__Data in this exercise__.
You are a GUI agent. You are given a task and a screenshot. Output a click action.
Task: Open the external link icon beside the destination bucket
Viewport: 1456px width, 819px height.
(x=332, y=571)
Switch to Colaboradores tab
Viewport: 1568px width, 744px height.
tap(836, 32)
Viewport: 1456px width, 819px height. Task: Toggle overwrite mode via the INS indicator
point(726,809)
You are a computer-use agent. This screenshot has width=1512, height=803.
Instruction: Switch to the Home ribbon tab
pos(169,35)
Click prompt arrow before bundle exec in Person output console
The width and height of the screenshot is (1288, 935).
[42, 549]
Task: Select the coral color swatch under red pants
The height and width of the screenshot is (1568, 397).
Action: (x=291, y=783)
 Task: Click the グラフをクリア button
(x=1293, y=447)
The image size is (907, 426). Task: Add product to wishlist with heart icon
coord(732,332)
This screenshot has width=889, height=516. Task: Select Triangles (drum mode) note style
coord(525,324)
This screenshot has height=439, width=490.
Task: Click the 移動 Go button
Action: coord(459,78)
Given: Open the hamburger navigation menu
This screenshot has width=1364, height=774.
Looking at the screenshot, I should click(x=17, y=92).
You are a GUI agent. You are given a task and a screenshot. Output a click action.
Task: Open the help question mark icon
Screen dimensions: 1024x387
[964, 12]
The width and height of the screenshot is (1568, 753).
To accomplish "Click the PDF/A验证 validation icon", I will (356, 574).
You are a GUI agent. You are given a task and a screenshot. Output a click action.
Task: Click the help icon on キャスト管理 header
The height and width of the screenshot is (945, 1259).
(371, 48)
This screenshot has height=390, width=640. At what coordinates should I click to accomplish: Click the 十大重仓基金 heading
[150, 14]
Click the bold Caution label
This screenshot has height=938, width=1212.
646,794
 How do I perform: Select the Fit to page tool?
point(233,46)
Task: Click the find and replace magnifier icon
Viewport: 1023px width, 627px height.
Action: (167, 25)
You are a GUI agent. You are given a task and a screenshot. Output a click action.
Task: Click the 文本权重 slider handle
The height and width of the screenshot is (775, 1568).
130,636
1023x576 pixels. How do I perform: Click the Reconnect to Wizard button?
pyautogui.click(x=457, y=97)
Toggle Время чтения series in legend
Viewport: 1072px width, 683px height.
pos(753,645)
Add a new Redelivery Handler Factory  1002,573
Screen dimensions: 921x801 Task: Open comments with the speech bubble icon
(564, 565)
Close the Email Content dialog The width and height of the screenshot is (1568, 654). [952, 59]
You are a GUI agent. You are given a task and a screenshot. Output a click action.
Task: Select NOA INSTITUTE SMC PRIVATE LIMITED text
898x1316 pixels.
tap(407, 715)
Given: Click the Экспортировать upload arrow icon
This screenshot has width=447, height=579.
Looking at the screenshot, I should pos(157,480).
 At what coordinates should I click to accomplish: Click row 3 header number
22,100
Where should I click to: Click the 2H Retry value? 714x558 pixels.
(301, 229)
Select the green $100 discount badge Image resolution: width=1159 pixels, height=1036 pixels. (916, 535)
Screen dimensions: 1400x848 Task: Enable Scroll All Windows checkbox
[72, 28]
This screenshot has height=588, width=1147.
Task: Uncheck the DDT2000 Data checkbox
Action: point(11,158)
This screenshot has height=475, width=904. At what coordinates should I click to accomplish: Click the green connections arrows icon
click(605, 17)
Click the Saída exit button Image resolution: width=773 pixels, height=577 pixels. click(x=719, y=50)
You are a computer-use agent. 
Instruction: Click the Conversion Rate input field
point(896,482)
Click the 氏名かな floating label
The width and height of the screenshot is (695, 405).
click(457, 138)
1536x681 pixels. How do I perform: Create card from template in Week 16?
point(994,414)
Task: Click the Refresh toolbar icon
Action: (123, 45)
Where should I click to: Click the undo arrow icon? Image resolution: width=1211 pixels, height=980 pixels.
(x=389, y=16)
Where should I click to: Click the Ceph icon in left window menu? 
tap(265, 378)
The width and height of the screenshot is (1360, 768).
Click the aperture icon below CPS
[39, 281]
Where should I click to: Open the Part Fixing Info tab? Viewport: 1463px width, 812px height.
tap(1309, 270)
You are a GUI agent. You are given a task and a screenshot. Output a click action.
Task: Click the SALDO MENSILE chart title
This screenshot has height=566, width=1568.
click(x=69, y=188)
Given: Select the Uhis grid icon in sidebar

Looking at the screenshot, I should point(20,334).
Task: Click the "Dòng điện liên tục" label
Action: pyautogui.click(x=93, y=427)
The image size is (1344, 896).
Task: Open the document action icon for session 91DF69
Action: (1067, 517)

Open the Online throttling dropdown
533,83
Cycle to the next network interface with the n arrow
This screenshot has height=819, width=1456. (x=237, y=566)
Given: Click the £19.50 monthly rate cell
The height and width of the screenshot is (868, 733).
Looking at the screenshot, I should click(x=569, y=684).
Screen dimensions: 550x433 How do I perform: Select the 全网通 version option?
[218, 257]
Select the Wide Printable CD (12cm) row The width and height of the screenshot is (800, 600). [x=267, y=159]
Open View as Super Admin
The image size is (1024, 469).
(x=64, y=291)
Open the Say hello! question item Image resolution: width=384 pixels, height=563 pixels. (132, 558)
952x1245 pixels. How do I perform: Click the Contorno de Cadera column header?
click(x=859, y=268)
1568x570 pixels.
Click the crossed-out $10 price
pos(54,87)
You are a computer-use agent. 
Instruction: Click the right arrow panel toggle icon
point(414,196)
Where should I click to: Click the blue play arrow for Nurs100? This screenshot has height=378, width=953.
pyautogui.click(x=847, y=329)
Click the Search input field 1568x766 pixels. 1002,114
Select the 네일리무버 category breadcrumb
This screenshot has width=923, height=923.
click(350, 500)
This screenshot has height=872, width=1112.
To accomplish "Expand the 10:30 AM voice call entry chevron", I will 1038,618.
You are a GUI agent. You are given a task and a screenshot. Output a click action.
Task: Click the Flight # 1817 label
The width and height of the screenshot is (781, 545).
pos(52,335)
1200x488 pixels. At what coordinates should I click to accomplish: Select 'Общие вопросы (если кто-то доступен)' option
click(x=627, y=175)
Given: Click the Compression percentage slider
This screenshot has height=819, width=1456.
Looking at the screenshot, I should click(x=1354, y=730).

__Problem description__. Convert the material above into a numbered list, one item per line, omitting any blank lines.

__Exercise result__.
1. You are a GUI agent. You are given a task and a screenshot. Output a click action.
2. Task: Open the external link icon beside the destination bucket
3. Viewport: 1456px width, 819px height.
4. (x=332, y=571)
5. Switch to Colaboradores tab
6. Viewport: 1568px width, 744px height.
7. tap(836, 32)
8. Viewport: 1456px width, 819px height. Task: Toggle overwrite mode via the INS indicator
9. point(726,809)
10. You are a computer-use agent. This screenshot has width=1512, height=803.
11. Instruction: Switch to the Home ribbon tab
12. pos(169,35)
13. Click prompt arrow before bundle exec in Person output console
14. The width and height of the screenshot is (1288, 935).
15. [42, 549]
16. Task: Select the coral color swatch under red pants
17. The height and width of the screenshot is (1568, 397).
18. Action: (x=291, y=783)
19.  Task: Click the グラフをクリア button
20. (x=1293, y=447)
21. The image size is (907, 426). Task: Add product to wishlist with heart icon
22. coord(732,332)
23. This screenshot has width=889, height=516. Task: Select Triangles (drum mode) note style
24. coord(525,324)
25. This screenshot has height=439, width=490.
26. Task: Click the 移動 Go button
27. Action: coord(459,78)
28. Given: Open the hamburger navigation menu
29. This screenshot has width=1364, height=774.
30. Looking at the screenshot, I should click(x=17, y=92).
31. You are a GUI agent. You are given a task and a screenshot. Output a click action.
32. Task: Open the help question mark icon
33. Screen dimensions: 1024x387
34. [964, 12]
35. The width and height of the screenshot is (1568, 753).
36. To accomplish "Click the PDF/A验证 validation icon", I will (356, 574).
37. You are a GUI agent. You are given a task and a screenshot. Output a click action.
38. Task: Click the help icon on キャスト管理 header
39. The height and width of the screenshot is (945, 1259).
40. (371, 48)
41. This screenshot has height=390, width=640. At what coordinates should I click to accomplish: Click the 十大重仓基金 heading
42. [150, 14]
43. Click the bold Caution label
44. This screenshot has height=938, width=1212.
45. 646,794
46.  How do I perform: Select the Fit to page tool?
47. point(233,46)
48. Task: Click the find and replace magnifier icon
49. Viewport: 1023px width, 627px height.
50. Action: (167, 25)
51. You are a GUI agent. You are given a task and a screenshot. Output a click action.
52. Task: Click the 文本权重 slider handle
53. The height and width of the screenshot is (775, 1568).
54. 130,636
55. 1023x576 pixels. How do I perform: Click the Reconnect to Wizard button?
56. pyautogui.click(x=457, y=97)
57. Toggle Время чтения series in legend
58. Viewport: 1072px width, 683px height.
59. pos(753,645)
60. Add a new Redelivery Handler Factory  1002,573
61. Screen dimensions: 921x801 Task: Open comments with the speech bubble icon
62. (564, 565)
63. Close the Email Content dialog The width and height of the screenshot is (1568, 654). [952, 59]
64. You are a GUI agent. You are given a task and a screenshot. Output a click action.
65. Task: Select NOA INSTITUTE SMC PRIVATE LIMITED text
66. 898x1316 pixels.
67. tap(407, 715)
68. Given: Click the Экспортировать upload arrow icon
69. This screenshot has width=447, height=579.
70. Looking at the screenshot, I should pos(157,480).
71.  At what coordinates should I click to accomplish: Click row 3 header number
72. 22,100
73. Where should I click to: Click the 2H Retry value? 714x558 pixels.
74. (301, 229)
75. Select the green $100 discount badge Image resolution: width=1159 pixels, height=1036 pixels. (916, 535)
76. Screen dimensions: 1400x848 Task: Enable Scroll All Windows checkbox
77. [72, 28]
78. This screenshot has height=588, width=1147.
79. Task: Uncheck the DDT2000 Data checkbox
80. Action: point(11,158)
81. This screenshot has height=475, width=904. At what coordinates should I click to accomplish: Click the green connections arrows icon
82. click(605, 17)
83. Click the Saída exit button Image resolution: width=773 pixels, height=577 pixels. click(x=719, y=50)
84. You are a computer-use agent. 
85. Instruction: Click the Conversion Rate input field
86. point(896,482)
87. Click the 氏名かな floating label
88. The width and height of the screenshot is (695, 405).
89. click(457, 138)
90. 1536x681 pixels. How do I perform: Create card from template in Week 16?
91. point(994,414)
92. Task: Click the Refresh toolbar icon
93. Action: (123, 45)
94. Where should I click to: Click the undo arrow icon? Image resolution: width=1211 pixels, height=980 pixels.
95. (x=389, y=16)
96. Where should I click to: Click the Ceph icon in left window menu? 
97. tap(265, 378)
98. The width and height of the screenshot is (1360, 768).
99. Click the aperture icon below CPS
100. [39, 281]
101. Where should I click to: Open the Part Fixing Info tab? Viewport: 1463px width, 812px height.
102. tap(1309, 270)
103. You are a GUI agent. You are given a task and a screenshot. Output a click action.
104. Task: Click the SALDO MENSILE chart title
105. This screenshot has height=566, width=1568.
106. click(x=69, y=188)
107. Given: Select the Uhis grid icon in sidebar
108. Looking at the screenshot, I should point(20,334).
109. Task: Click the "Dòng điện liên tục" label
110. Action: pyautogui.click(x=93, y=427)
111. The image size is (1344, 896).
112. Task: Open the document action icon for session 91DF69
113. Action: (1067, 517)
114. Open the Online throttling dropdown
115. 533,83
116. Cycle to the next network interface with the n arrow
117. This screenshot has height=819, width=1456. (x=237, y=566)
118. Given: Click the £19.50 monthly rate cell
119. The height and width of the screenshot is (868, 733).
120. Looking at the screenshot, I should click(x=569, y=684).
121. Screen dimensions: 550x433 How do I perform: Select the 全网通 version option?
122. [218, 257]
123. Select the Wide Printable CD (12cm) row The width and height of the screenshot is (800, 600). [x=267, y=159]
124. Open View as Super Admin
125. The image size is (1024, 469).
126. (x=64, y=291)
127. Open the Say hello! question item Image resolution: width=384 pixels, height=563 pixels. (132, 558)
128. 952x1245 pixels. How do I perform: Click the Contorno de Cadera column header?
129. click(x=859, y=268)
130. 1568x570 pixels.
131. Click the crossed-out $10 price
132. pos(54,87)
133. You are a computer-use agent. 
134. Instruction: Click the right arrow panel toggle icon
135. point(414,196)
136. Where should I click to: Click the blue play arrow for Nurs100? This screenshot has height=378, width=953.
137. pyautogui.click(x=847, y=329)
138. Click the Search input field 1568x766 pixels. 1002,114
139. Select the 네일리무버 category breadcrumb
140. This screenshot has width=923, height=923.
141. click(350, 500)
142. This screenshot has height=872, width=1112.
143. To accomplish "Expand the 10:30 AM voice call entry chevron", I will 1038,618.
144. You are a GUI agent. You are given a task and a screenshot. Output a click action.
145. Task: Click the Flight # 1817 label
146. The width and height of the screenshot is (781, 545).
147. pos(52,335)
148. 1200x488 pixels. At what coordinates should I click to accomplish: Select 'Общие вопросы (если кто-то доступен)' option
149. click(x=627, y=175)
150. Given: Click the Compression percentage slider
151. This screenshot has height=819, width=1456.
152. Looking at the screenshot, I should click(x=1354, y=730).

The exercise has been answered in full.